Einer trage des anderen Last; so werdet ihr das Gesetz Christi erfüllen.
(Gal 6, 2)

Zwei Männer gemeinsam unter der Last eines gewaltigen Balkens; zwei Körper, zwei Gesichter aneinander geschmiegt unter dem drückenden Kantholz des Kreuzes. Vier Hände, deren Zuordnung auf den ersten Blick noch schwierig ist, aber dann wird deutlich: Eine Hand gilt jeweils der Last, die andere dem Gefährten. Wie sich die beiden ähneln! Wie ein Brüderpaar schauen sie uns an.

Was hat der eine mit dem anderen zu tun? Er kam doch nur zufällig vorbei, dieser Simon von Cyrene, hatte seine Feldarbeit hinter sich und seinen Feierabend redlich verdient. Da zwingen sie ihn, das Kreuz Jesu zu tragen – zufällig ihn. Zufällig? Was ist Zufall? Sinnlose Beliebigkeit, oder das, was zu-fällt. Was diesem Simon hier und jetzt zufällt als die Herausforderung, die er sich wahrhaftig nicht ausgesucht hat, vor der er jetzt aber auch nicht weglaufen kann, das verändert sein Leben – so weiß es die fromme Überlieferung. Dieser Jesus, mit dem er nichts zu tun hat, wird für ihn unversehens zum Nächsten, der seinen Beistand dringend braucht. Simon ist kein barmherziger Samariter, der von sich aus die fremde Not sieht und ohne Zögern zugreift. Man zwingt ihn, den Unbeteiligten, in diesen Dienst; man nötigt ihm das fremde Kreuz auf, und er fügt sich, notgedrungen.

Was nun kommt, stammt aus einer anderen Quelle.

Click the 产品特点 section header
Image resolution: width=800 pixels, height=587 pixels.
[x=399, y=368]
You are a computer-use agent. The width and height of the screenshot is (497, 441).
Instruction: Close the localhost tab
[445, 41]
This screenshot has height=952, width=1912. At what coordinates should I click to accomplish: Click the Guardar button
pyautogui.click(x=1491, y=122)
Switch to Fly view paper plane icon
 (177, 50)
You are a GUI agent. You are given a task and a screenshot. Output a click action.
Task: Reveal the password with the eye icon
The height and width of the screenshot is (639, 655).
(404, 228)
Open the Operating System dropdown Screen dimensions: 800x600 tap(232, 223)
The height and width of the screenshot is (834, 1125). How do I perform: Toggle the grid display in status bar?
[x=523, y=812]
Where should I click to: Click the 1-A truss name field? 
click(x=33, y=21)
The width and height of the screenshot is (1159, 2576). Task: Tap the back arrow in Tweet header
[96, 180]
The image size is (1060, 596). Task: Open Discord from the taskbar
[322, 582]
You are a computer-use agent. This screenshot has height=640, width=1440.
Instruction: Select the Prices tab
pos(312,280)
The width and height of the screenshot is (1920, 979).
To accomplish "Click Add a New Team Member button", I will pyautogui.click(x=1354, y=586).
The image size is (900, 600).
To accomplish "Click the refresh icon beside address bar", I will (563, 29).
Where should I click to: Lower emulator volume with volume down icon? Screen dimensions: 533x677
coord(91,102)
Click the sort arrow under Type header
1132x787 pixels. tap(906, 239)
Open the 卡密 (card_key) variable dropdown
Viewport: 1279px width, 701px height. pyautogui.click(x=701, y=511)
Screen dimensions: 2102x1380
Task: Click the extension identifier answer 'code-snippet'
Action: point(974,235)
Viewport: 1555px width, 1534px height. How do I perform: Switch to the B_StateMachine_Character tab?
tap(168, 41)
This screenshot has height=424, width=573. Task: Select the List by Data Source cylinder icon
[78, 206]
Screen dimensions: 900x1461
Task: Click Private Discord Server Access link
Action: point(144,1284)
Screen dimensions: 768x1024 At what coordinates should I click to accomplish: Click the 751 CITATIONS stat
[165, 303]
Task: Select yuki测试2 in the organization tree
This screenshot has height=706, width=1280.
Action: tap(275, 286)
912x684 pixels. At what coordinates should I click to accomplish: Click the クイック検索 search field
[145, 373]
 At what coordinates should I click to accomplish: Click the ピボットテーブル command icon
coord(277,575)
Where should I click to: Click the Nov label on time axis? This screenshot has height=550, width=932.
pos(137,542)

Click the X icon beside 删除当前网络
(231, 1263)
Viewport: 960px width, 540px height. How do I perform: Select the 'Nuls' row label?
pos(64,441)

Unter dem Kreuz werden aus Fremden Brüder; da kommt der andere in seiner Not so nah, dass die Barrieren fallen, mit denen Menschen sich auf Distanz halten und voneinander abgrenzen. Der Körper des einen wird zum Halt des anderen, die Wange des einen drängt sich an die Wange des anderen: zwei stehen zusammen. Gewiss, die rechte Hand Jesu hängt kraftlos geöffnet nach unten, während die Linke des Simon Jesus stark und zärtlich zugleich um die Taille fasst; gewiss, das Antlitz Jesu ist aschfahl, von Erschöpfung und Pein gezeichnet, während das Gesicht des Simon kräftig und voller Leben erscheint. Gewiss ist Simon der zur Hilfe Fähige und Jesus der Hilfsbedürftige – und doch: unsere Station signalisiert, dass Simon nicht nur der Gebende, sondern auch der Empfangende ist. Die linke Hand Jesu trägt das Kreuz mit; seine Rechte umfängt den Simon und beantwortet dessen Umarmung. Die hellste Stelle des ganzen Bildes liegt in dem Lichtschein, der das Gesicht des Simon aufleuchten lässt. In dieser Situation, über der schon der Schatten des Todes heraufzieht, wird ihm eine Erfahrung zuteil, die ihn erleuchtet und ihm zugleich Ausstrahlung schenkt.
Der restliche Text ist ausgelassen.